§ **AIM OF THE EXERCISE**
Return each line of the entries below, keeping every character as it appears.

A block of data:

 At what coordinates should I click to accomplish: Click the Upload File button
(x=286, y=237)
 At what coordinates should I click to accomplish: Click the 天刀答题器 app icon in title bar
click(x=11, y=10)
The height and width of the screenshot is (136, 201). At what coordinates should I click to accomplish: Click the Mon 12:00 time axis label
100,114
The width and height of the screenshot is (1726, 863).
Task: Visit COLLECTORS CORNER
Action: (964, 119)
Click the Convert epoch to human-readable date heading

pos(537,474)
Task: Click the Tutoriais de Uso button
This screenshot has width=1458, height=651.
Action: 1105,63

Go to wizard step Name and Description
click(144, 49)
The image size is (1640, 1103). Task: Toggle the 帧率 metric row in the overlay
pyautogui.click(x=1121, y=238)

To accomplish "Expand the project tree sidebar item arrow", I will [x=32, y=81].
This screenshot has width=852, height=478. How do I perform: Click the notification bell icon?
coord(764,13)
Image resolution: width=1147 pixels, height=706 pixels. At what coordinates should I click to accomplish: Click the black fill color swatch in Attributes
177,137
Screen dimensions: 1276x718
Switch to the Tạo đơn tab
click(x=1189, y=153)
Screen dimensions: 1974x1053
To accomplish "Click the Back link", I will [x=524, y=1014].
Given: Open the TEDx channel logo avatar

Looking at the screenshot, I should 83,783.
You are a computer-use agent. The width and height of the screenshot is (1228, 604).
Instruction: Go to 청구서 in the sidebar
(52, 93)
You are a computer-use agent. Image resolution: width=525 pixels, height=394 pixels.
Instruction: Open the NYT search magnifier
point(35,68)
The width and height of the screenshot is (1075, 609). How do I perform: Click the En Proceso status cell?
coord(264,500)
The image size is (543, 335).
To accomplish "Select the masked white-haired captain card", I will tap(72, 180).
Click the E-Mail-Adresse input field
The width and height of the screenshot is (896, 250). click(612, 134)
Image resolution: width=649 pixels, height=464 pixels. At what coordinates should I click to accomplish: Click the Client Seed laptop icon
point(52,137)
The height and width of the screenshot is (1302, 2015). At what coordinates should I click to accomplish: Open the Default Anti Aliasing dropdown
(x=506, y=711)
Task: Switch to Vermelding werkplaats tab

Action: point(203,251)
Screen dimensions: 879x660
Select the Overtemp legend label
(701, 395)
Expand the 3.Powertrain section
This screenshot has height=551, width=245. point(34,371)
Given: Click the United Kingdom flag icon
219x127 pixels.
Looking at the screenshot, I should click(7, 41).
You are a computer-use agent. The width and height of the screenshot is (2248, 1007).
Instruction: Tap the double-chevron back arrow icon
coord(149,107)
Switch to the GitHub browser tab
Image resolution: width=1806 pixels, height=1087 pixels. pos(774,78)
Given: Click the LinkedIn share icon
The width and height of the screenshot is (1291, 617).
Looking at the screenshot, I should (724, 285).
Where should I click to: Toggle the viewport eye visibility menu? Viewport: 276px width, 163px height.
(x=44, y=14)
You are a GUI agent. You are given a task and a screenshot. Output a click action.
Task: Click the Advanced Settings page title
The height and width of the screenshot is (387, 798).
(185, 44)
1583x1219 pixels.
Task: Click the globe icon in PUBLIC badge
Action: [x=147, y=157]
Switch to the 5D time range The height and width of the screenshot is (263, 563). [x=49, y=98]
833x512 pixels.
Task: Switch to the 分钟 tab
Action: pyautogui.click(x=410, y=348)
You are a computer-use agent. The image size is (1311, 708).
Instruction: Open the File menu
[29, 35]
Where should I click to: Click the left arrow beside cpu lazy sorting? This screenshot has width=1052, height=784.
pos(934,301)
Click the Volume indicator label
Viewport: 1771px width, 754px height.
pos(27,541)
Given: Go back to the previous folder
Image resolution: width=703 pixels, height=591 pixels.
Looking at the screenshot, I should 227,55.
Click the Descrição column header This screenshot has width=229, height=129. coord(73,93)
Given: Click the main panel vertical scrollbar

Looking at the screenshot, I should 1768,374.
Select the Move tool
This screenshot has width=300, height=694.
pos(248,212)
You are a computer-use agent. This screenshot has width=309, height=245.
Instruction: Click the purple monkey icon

§ **TASK OUTPUT**
 At what coordinates should I click to accomplish: Click the Upload File button
(x=286, y=237)
 At what coordinates should I click to accomplish: Click the 天刀答题器 app icon in title bar
click(x=11, y=10)
The height and width of the screenshot is (136, 201). At what coordinates should I click to accomplish: Click the Mon 12:00 time axis label
100,114
The width and height of the screenshot is (1726, 863).
Task: Visit COLLECTORS CORNER
Action: (964, 119)
Click the Convert epoch to human-readable date heading

pos(537,474)
Task: Click the Tutoriais de Uso button
This screenshot has width=1458, height=651.
Action: 1105,63

Go to wizard step Name and Description
click(144, 49)
The image size is (1640, 1103). Task: Toggle the 帧率 metric row in the overlay
pyautogui.click(x=1121, y=238)

To accomplish "Expand the project tree sidebar item arrow", I will [x=32, y=81].
This screenshot has width=852, height=478. How do I perform: Click the notification bell icon?
coord(764,13)
Image resolution: width=1147 pixels, height=706 pixels. At what coordinates should I click to accomplish: Click the black fill color swatch in Attributes
177,137
Screen dimensions: 1276x718
Switch to the Tạo đơn tab
click(x=1189, y=153)
Screen dimensions: 1974x1053
To accomplish "Click the Back link", I will [x=524, y=1014].
Given: Open the TEDx channel logo avatar

Looking at the screenshot, I should 83,783.
You are a computer-use agent. The width and height of the screenshot is (1228, 604).
Instruction: Go to 청구서 in the sidebar
(52, 93)
You are a computer-use agent. Image resolution: width=525 pixels, height=394 pixels.
Instruction: Open the NYT search magnifier
point(35,68)
The width and height of the screenshot is (1075, 609). How do I perform: Click the En Proceso status cell?
coord(264,500)
The image size is (543, 335).
To accomplish "Select the masked white-haired captain card", I will tap(72, 180).
Click the E-Mail-Adresse input field
The width and height of the screenshot is (896, 250). click(612, 134)
Image resolution: width=649 pixels, height=464 pixels. At what coordinates should I click to accomplish: Click the Client Seed laptop icon
point(52,137)
The height and width of the screenshot is (1302, 2015). At what coordinates should I click to accomplish: Open the Default Anti Aliasing dropdown
(x=506, y=711)
Task: Switch to Vermelding werkplaats tab

Action: point(203,251)
Screen dimensions: 879x660
Select the Overtemp legend label
(701, 395)
Expand the 3.Powertrain section
This screenshot has height=551, width=245. point(34,371)
Given: Click the United Kingdom flag icon
219x127 pixels.
Looking at the screenshot, I should click(7, 41).
You are a computer-use agent. The width and height of the screenshot is (2248, 1007).
Instruction: Tap the double-chevron back arrow icon
coord(149,107)
Switch to the GitHub browser tab
Image resolution: width=1806 pixels, height=1087 pixels. pos(774,78)
Given: Click the LinkedIn share icon
The width and height of the screenshot is (1291, 617).
Looking at the screenshot, I should (724, 285).
Where should I click to: Toggle the viewport eye visibility menu? Viewport: 276px width, 163px height.
(x=44, y=14)
You are a GUI agent. You are given a task and a screenshot. Output a click action.
Task: Click the Advanced Settings page title
The height and width of the screenshot is (387, 798).
(185, 44)
1583x1219 pixels.
Task: Click the globe icon in PUBLIC badge
Action: [x=147, y=157]
Switch to the 5D time range The height and width of the screenshot is (263, 563). [x=49, y=98]
833x512 pixels.
Task: Switch to the 分钟 tab
Action: pyautogui.click(x=410, y=348)
You are a computer-use agent. The image size is (1311, 708).
Instruction: Open the File menu
[29, 35]
Where should I click to: Click the left arrow beside cpu lazy sorting? This screenshot has width=1052, height=784.
pos(934,301)
Click the Volume indicator label
Viewport: 1771px width, 754px height.
pos(27,541)
Given: Go back to the previous folder
Image resolution: width=703 pixels, height=591 pixels.
Looking at the screenshot, I should 227,55.
Click the Descrição column header This screenshot has width=229, height=129. coord(73,93)
Given: Click the main panel vertical scrollbar

Looking at the screenshot, I should 1768,374.
Select the Move tool
This screenshot has width=300, height=694.
pos(248,212)
You are a computer-use agent. This screenshot has width=309, height=245.
Instruction: Click the purple monkey icon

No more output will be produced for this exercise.